Stored data
::::

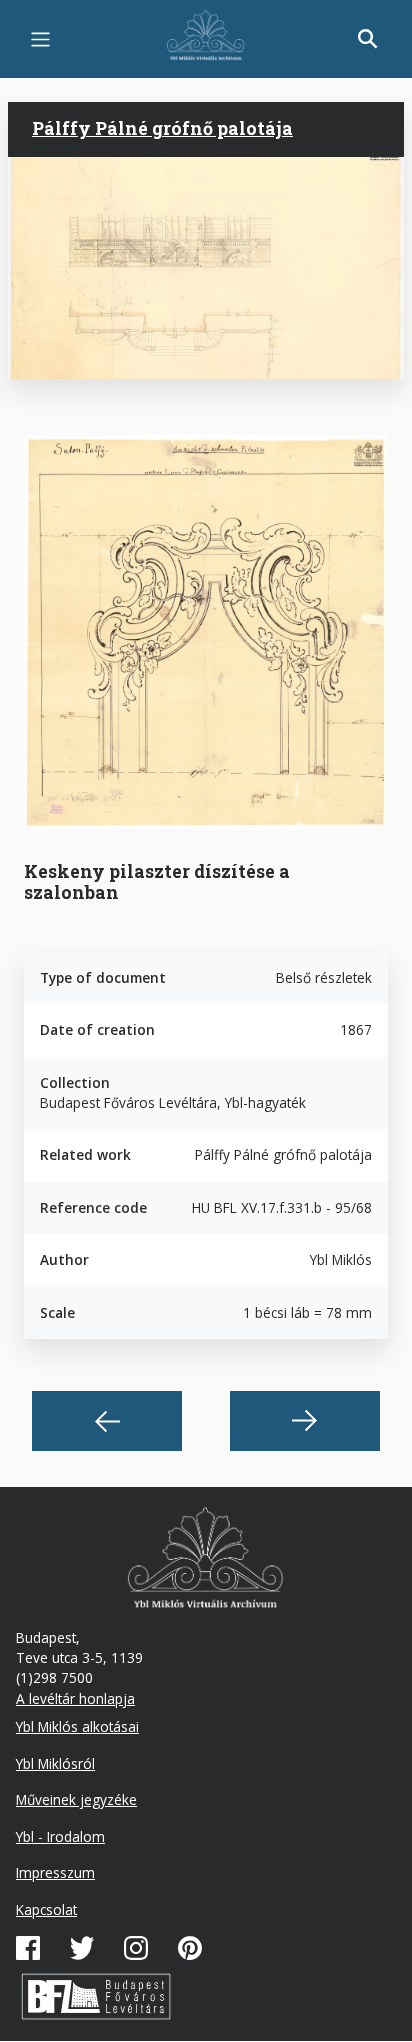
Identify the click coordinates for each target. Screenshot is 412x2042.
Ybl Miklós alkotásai (77, 1726)
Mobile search (368, 39)
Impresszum (55, 1872)
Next (305, 1421)
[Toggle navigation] (40, 39)
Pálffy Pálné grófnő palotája (162, 128)
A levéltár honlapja (75, 1698)
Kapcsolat (46, 1909)
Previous (107, 1421)
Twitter (82, 1948)
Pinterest (190, 1948)
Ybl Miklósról (55, 1763)
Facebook (28, 1948)
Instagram (136, 1948)
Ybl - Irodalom (60, 1836)
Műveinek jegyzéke (76, 1799)
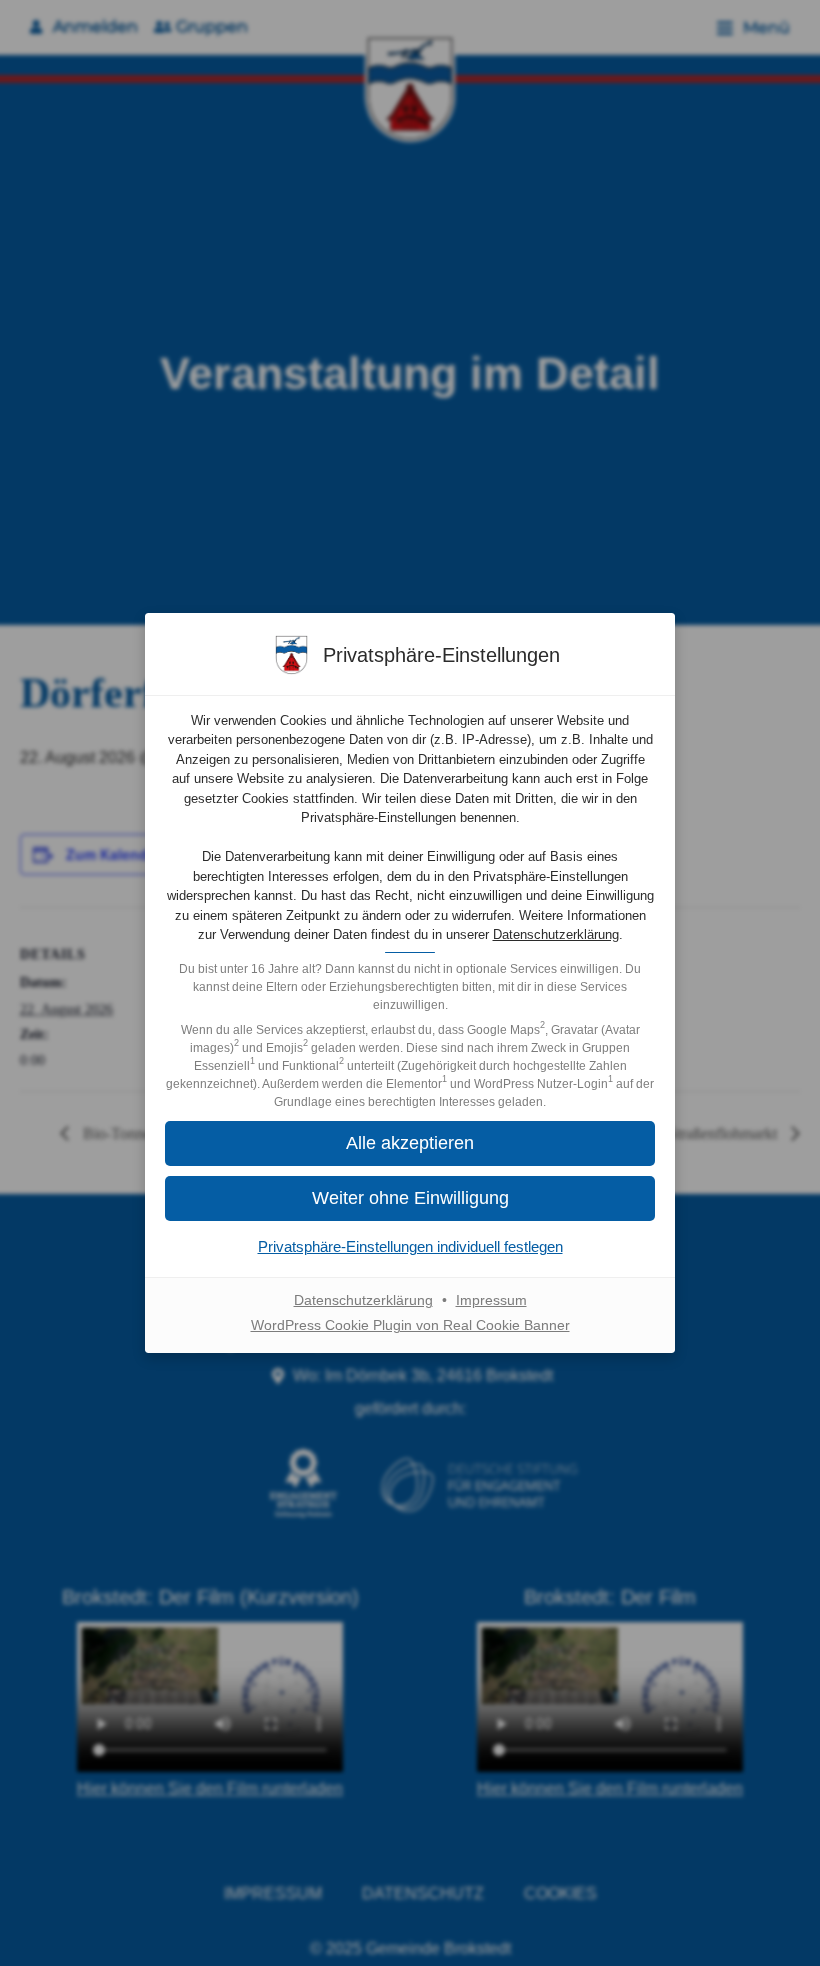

::::

* **PROBLEM STATEMENT**
Nothing but the lines from the line containing "Ybl Miklós alkotásai (77, 1726)" through the end of the records belongs in the answer, written out exactly, both ends included, without pictures.

* **REPLY**
Ybl Miklós alkotásai (77, 1726)
Mobile search (368, 39)
Impresszum (55, 1872)
Next (305, 1421)
[Toggle navigation] (40, 39)
Pálffy Pálné grófnő palotája (162, 128)
A levéltár honlapja (75, 1698)
Kapcsolat (46, 1909)
Previous (107, 1421)
Twitter (82, 1948)
Pinterest (190, 1948)
Ybl Miklósról (55, 1763)
Facebook (28, 1948)
Instagram (136, 1948)
Ybl - Irodalom (60, 1836)
Műveinek jegyzéke (76, 1799)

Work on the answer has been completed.